Many of the idolized filmmakers in our history, have had one dimensional viewpoints of the women in their films, like Hitchcock and Scorcese. Nina Menkes, an independent filmmaker and a member of the film faculty at California Institute of the Arts, writes, “Hollywood and its “almost Jim Crow” system of discrimination against women is one of the major players in a massively destructive ideology which idealizes ego, male power and financial profit over anything else.”TV news and advertising is just as bad. Every ad features women and men early to mid twenties, barely clothed, and if they are wearing clothing they are a size 0 at best. This week after covering sex scandal after sex scandal, and then going into this conference and meeting these women and some male allies, hearing them speak and tell their stories, redefined my mission.From Rhonda Britton, James Van Dyk and Kathleen Ronald’s fierceness to the award winning Trailblazers like world-renowned chef, author, restaurateur Cat Cora and actress, singer, activist Susan Anton.

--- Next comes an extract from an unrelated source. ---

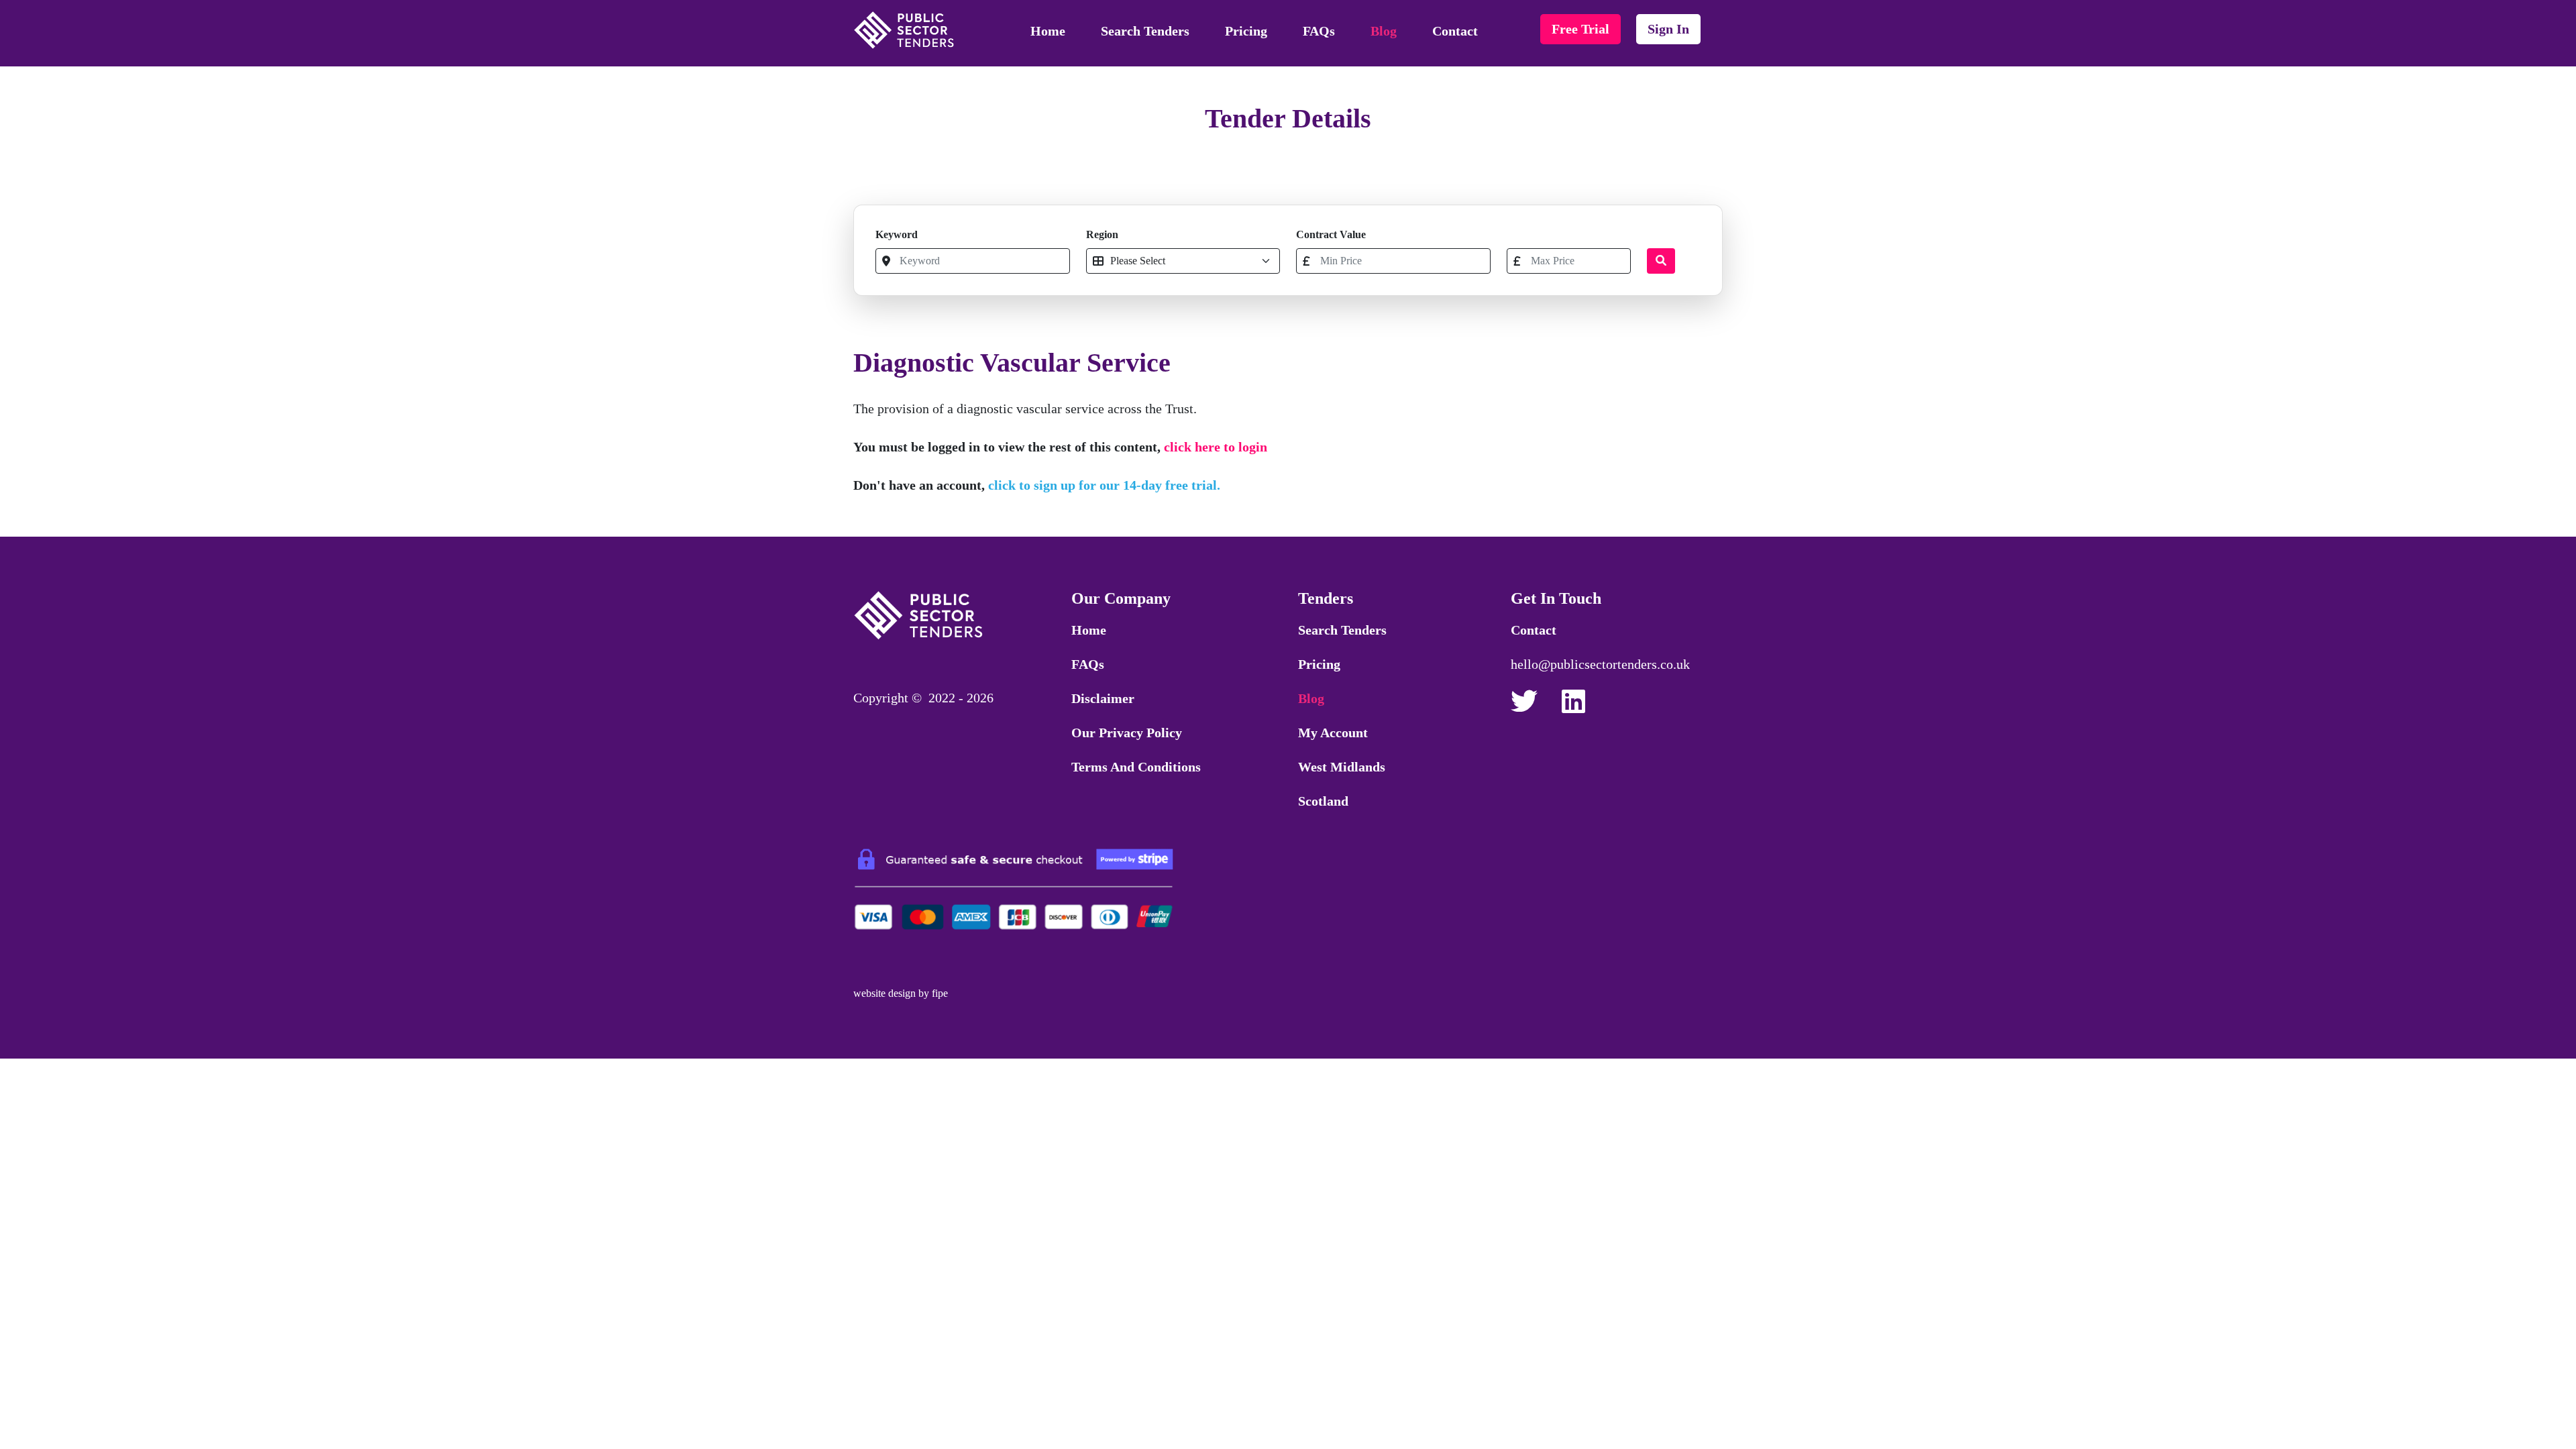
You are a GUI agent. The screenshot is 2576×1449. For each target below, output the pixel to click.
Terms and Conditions (1136, 766)
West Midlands (1341, 766)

How Julie Smolyansky, fought against the system to become the youngest female CEO of a U.S. public company, Carolyn Olavarria, the first female Latin American GM of Honda. And Kym Gold, Philanthropist, Entrepreneur and founder of True Religion Jeans. We are at a precipice of changing the world to make it a better place for both our sons and daughters. Hollywood and the media will not longer go down this path, we must call it out when we see, not be afraid to speak up when we see discrimination, the old way must die to make way for a better future.